The Current Landscape of U.S. Consumer Credit and Its Impact on Risk Assets
The recent fluctuations in the financial markets have drawn attention to the dynamics of consumer credit, particularly in the context of the yen carry trade. While the unwinding of this trade may have paused since Monday, leading to a stabilization in various risk assets, including bitcoin (BTC), there remain significant underlying risks that cannot be overlooked. Markus Thielen, the founder of 10x Research, has drawn attention to the recent data regarding U.S. consumer borrowing, which suggests a worrying trend for both consumers and the broader market.

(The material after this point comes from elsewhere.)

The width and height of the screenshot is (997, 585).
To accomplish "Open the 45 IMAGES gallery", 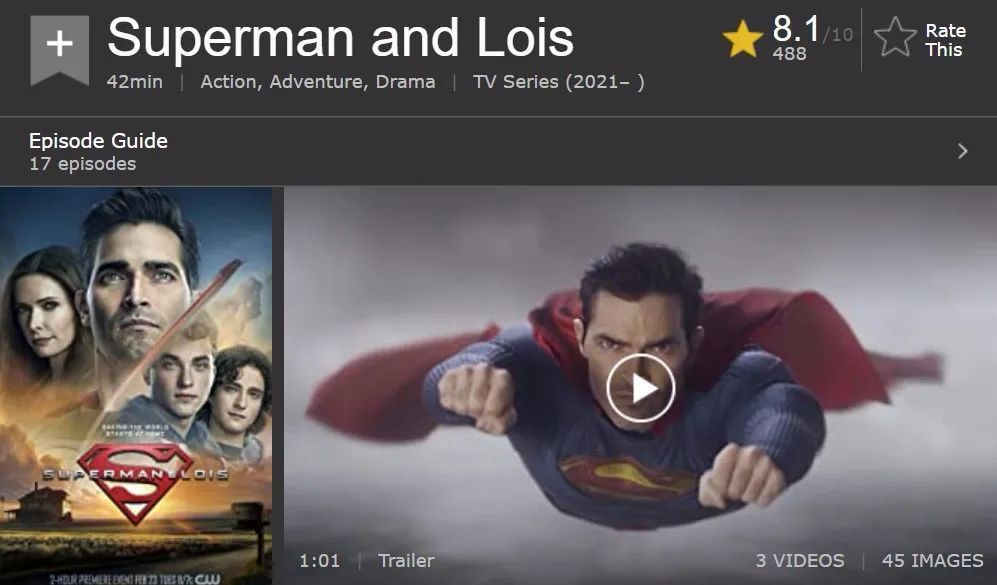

According to data released by the Federal Reserve, total credit outstanding increased by $8.9 billion in June, following a revised increase of $13.9 billion in May. However, this figure fell short of the consensus estimate, which anticipated a $10 billion increase. Such a discrepancy indicates that consumer borrowing is not only slowing but may also be experiencing a fundamental shift. The details reveal that revolving debt, which includes credit cards, declined by $1.7 billion—the largest decrease since early 2021. This trend raises concerns about consumer spending power and the overall health of household finances.
In contrast, non-revolving debt, which encompasses loans for student tuition and auto purchases, rose by $10.6 billion. This is noteworthy as it marks the most significant increase in non-revolving debt in a year, suggesting that consumers are turning to long-term loans for essential expenses rather than relying on credit cards. However, this shift raises questions about the sustainability of household finances, especially in light of rising delinquency rates across various loan types.
The Worrying Rise in Delinquency Rates
The rise in delinquency rates is particularly alarming. In the June quarter, the percentage of credit card holders who were 90 days or more late on their payments reached 10.93%, which is the highest level recorded since the first quarter of 2012. Additionally, auto loan delinquencies have surged to 4.43%, the highest since 2021. These figures are indicative of a broader issue: many U.S. consumers are reaching their borrowing limits, which poses a significant challenge to optimistic narratives surrounding risk assets like cryptocurrencies.
Thielen emphasizes the implications of this data, noting that the decline in U.S. consumer credit—from $11.3 billion to $8.9 billion—coupled with rare instances of negative credit card debt and skyrocketing delinquency rates, signals a collapsing personal savings rate. This trend is particularly concerning for the crypto market, as it suggests that the onramp for converting fiat currency to cryptocurrencies will remain constrained by the financial limitations of U.S. consumers.
Broader Economic Concerns and Their Implications for Cryptocurrency
In addition to the troubling consumer credit data, Thielen points out several macroeconomic uncertainties that could further impact the crypto market. The uncertainty surrounding the upcoming U.S. election, combined with a slowing economy, adds layers of complexity to the financial landscape. Investors are particularly wary of how political changes could influence fiscal policies and market regulations, which in turn could affect investments in risk assets like bitcoin and other cryptocurrencies.
Moreover, the excitement surrounding artificial intelligence (AI), a sector that has seen explosive growth over the past few years, appears to be dwindling. For instance, shares of Nvidia (NVDA), often considered a bellwether for AI-related investments, peaked in June at approximately $140 but have since fallen to around $98. This decline reflects a broader market correction and raises questions about the sustainability of growth in this sector.
Current Market Status for Bitcoin
As for bitcoin, it is currently trading at approximately $56,800, marking a decline of about 10% over the past week, according to data from CoinDesk. This drop is indicative of a broader bearish sentiment in the market, which is influenced by both consumer credit trends and macroeconomic factors. Investors are increasingly cautious, weighing the potential for further declines against the backdrop of a challenging economic environment.
Conclusion
In summary, the current state of U.S. consumer credit presents a complex picture influenced by various factors, including rising delinquency rates and a potential slowdown in consumer spending. As risk assets like bitcoin navigate this challenging landscape, investors must remain vigilant and consider the broader economic implications that could shape the future of cryptocurrencies.